Reputation: 71
I have a ton of google map URL's and would like to obtain a clean address from the URL's for geocoding. I recently found getURL() in the RCurl package, which gets me a ton of information
library(RCurl)
getURL("https://maps.google.com/?q=loc%3A+%32%34%34%30+Seattle%2C+%39%38%31%31%36+WA+US")
but all I'm really interested in is getting the address snippet located towards the front end of the getURL() output:
...< meta content=\"loc: 2440 Seattle, 98116 WA US - Google Maps\" property=\"og:title\">...
Update: I just realized the above URL address is a bad example, here's a different example:
getURL("https://maps.google.com/?q=loc%3A+%31%30%30%35%36+Interlake+Ave+N+seattle+WA+US")
...< meta content=\"loc: 10056 Interlake Ave N seattle WA US - Google Maps\" property=\"og:title\">...
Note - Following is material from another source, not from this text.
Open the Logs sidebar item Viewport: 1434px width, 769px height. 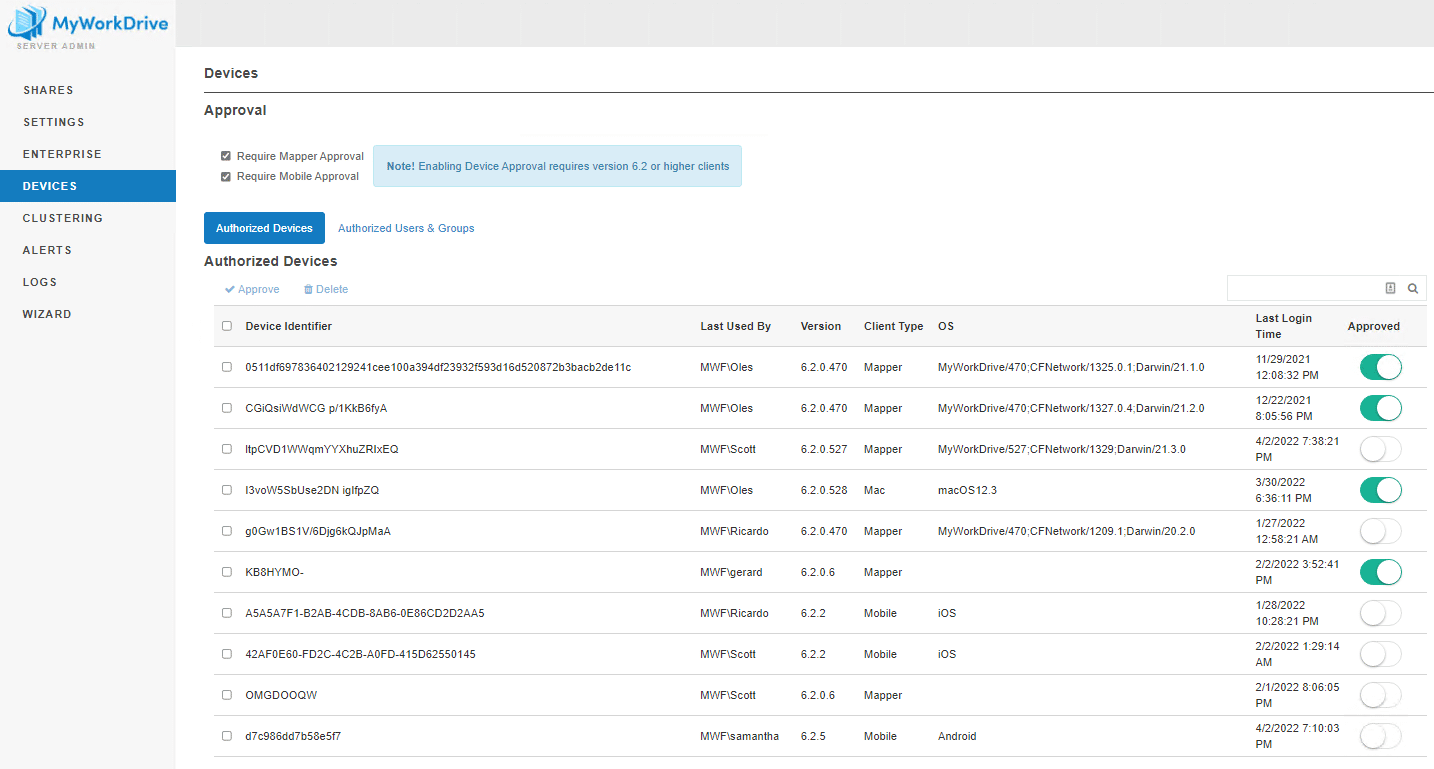pos(40,282)
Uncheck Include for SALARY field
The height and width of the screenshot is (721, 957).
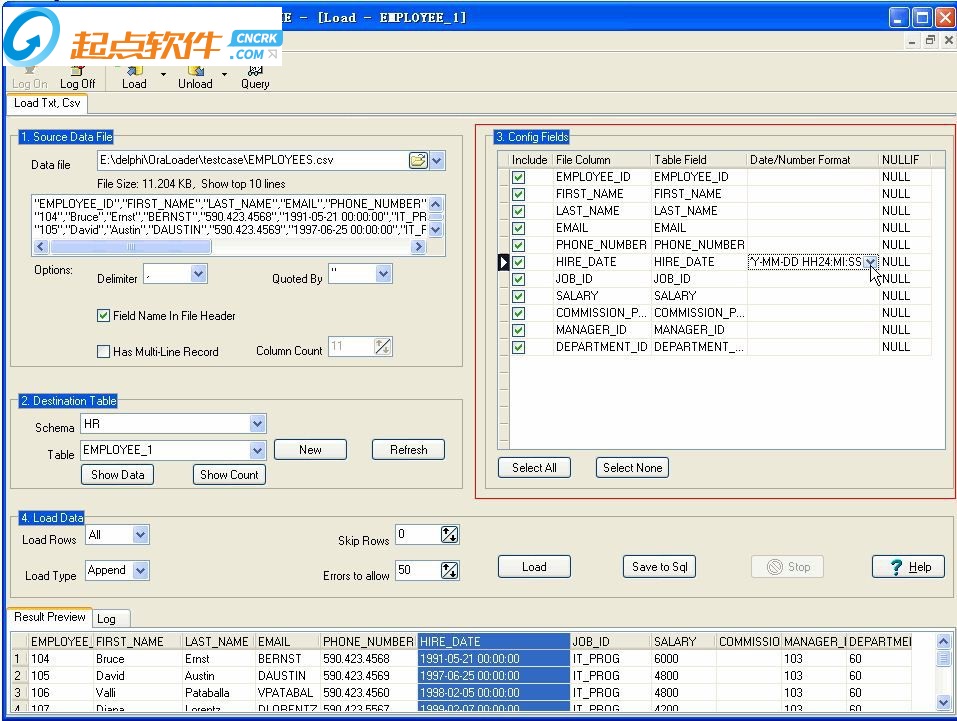click(x=518, y=296)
Does anyone have suggestions on how to efficiently go about this? My appologies, I'm an intermediate with R and would appreciate your help. Thanks!!
Tim
Upvotes: 4
Views: 934
Reputation: 21497
Use the Google Maps XML-API as follows:
require(XML)
burl <- "http://maps.google.com/maps/api/geocode/xml?address="
address <- "2440 Seattle, 98116 WA US"
request <- paste0(burl,URLencode(address))
doc <- htmlTreeParse(request, useInternalNodes=TRUE)
# Interpreted Adress
xmlValue(doc[["//formatted_address"]])
[1] "2440, Seattle-Tacoma International Airport (SEA), Seattle, WA 98158, USA"
EDIT
If you only have the encoded URL use URLdecode
to decode it instead of downloading the URL:
URL <- "https://maps.google.com/?q=loc%3A+%32%34%34%30+Seattle%2C+%39%38%31%31%36+WA+US"
URL <- gsub(".*loc","",URL) # Get rid of https://...
URL <- URLdecode(URL)
gsub("[:]|[+]", " ", URL) # Get rid of ":" and "+"
[1] " 2440 Seattle, 98116 WA US"
Upvotes: 3